While normal poll results have been delayed on Friday as the Brexit campaign takes a day off following Jo Cox's death, moments ago JPM broke the polling embargo and as Reuters reports, JPMorgan said on Friday it saw a lead for the "Out" campaign in Britain's European Union referendum, based on an analysis of opinion polls. "Our attempt to clean up the polls for methodological issues suggests a lead for leave in the 3-5 percent range at the time of writing," researchers said in a note.
"The swing toward leave appears to have accelerated as we moved into the period when we would expect status quo bias to show," they added, while warning that it was "now unlikely" that polls would offer clear guidance on the outcome.
While the lack of any official poll announcements today was sufficient to send cable soaring and undo some of the recent market gloom resulting from the surge for "Leave", once the JPM report was revealed, GBP suffered a quick 50 pip drop.
More from the full note:
Opinion polls ahead of next week’s referendum have made a powerful move toward Brexit (Figure 1). Our attempt to clean up the polls for methodological issues suggests a lead for leave in the 3%-5%-pt range at the time of writing. Prior referenda suggest that a swing toward the status quo is often seen, both in polling over the final two weeks of the campaign and in comparing the result with final projections from the polls. In the Scottish independence referendum, for example, polls made a small move back toward remain ahead of the vote, and the eventual 10%-pt win for remain compared to an average projection of a 5%-pt win from the eve-of-vote polls. This time around, however, the swing toward leave appears to have accelerated as we moved into the period when we would expect status quo bias to show. Moreover the dispersion in polling results and controversy over methods suggests the margin of error around any estimate derived from the polls is high. In our view, it is now unlikely that the polls will offer clear guidance on the outturn of the referendum before the vote takes place. Hence here we update and summarize views on the economic, political, and policy implications of Brexit for both the UK and the rest of Europe, should it occur.

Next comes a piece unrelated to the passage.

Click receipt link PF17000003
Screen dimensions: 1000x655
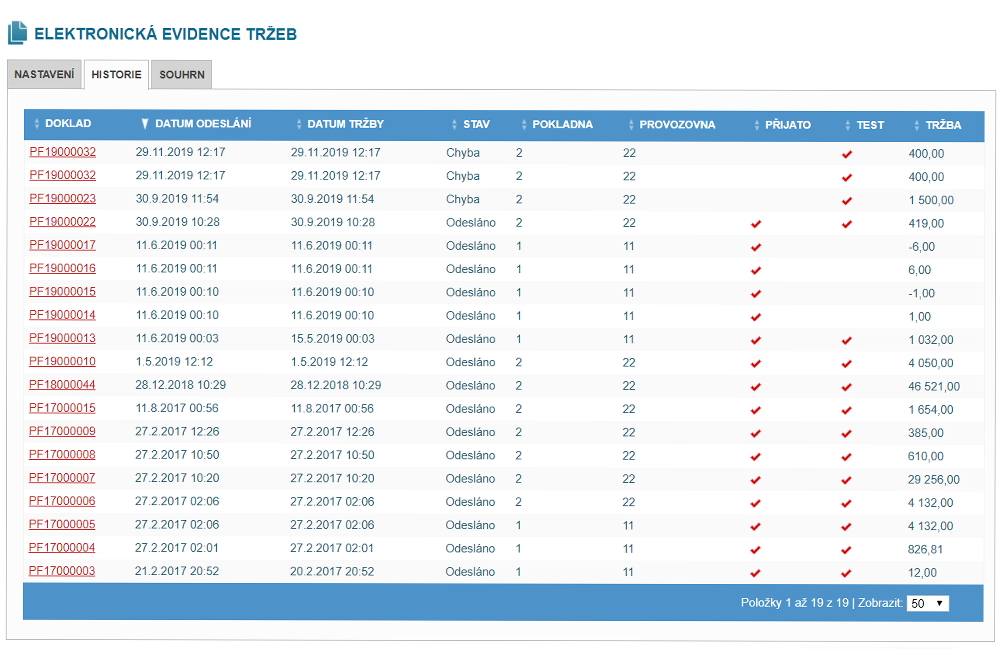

Process and politics: The referendum is consultative and does not legally compel politicians to take any particular course of action. The day after a leave vote, the UK’s legal relationship with the EU would remain largely unchanged. But the political environment would change enormously. Our best guess is that David Cameron would resign as rime minister within hours of the result being known. While he might attempt to remain in office until the Conservative party conference in October, his authority during this period will have been eroded. Boris Johnson is likely to take over as PM subject to the vagaries of the Conservative leadership election process (see below). A snap general election is possible, but in our view, unlikely.
Under Conservative party rules for election of the party leader, MPs reduce the field of candidates to two through successive rounds of voting, with the candidate with least votes eliminated in each round. The election between the last two candidates is via a postal ballot of Conservative party members. If only one candidate stands unopposed, that candidate becomes PM. If Boris Johnson is the only MP to stand, the process could be completed within a matter of days. If other individuals choose to stand, however, the process will be more drawn out (in 2005, for example, it took two months).
Vote Leave has argued that a formal “article 50” request to leave the EU should not be made in the immediate aftermath of the vote, and informal negotiations about how the process will evolve should take place first. The organization has also argued that the UK will not accept free movement of labor as part of the subsequent arrangements and should exit the single market. This position may not bind a future UK prime minister. But it suggests that the UK will take an assertive stance in negotiations toward an exit at the early stage. Although new negotiations on terms of EU membership and a further referendum are possible, we see them as very unlikely.
If the result is a vote to leave we would anticipate a 25bp cut in the Bank rate at the July meeting, followed by a further 25bp move alongside the August inflation report. The speed and magnitude of the response will be sensitive to moves in financial markets; the MPC likely would interpret a weaker currency as reflecting weaker growth expectations provided it is accompanied by weakness in other UK asset markets. The Bank of England has already planned emergency liquidity auctions and will stand ready to provide more if needed.
What is more interesting is whether the JPM result will anchor expectations in the aftermath of yesterday's tragic shooting which according to some would have swayed undecideds into the "Stay" camp. According to JPMorgan that is not the case.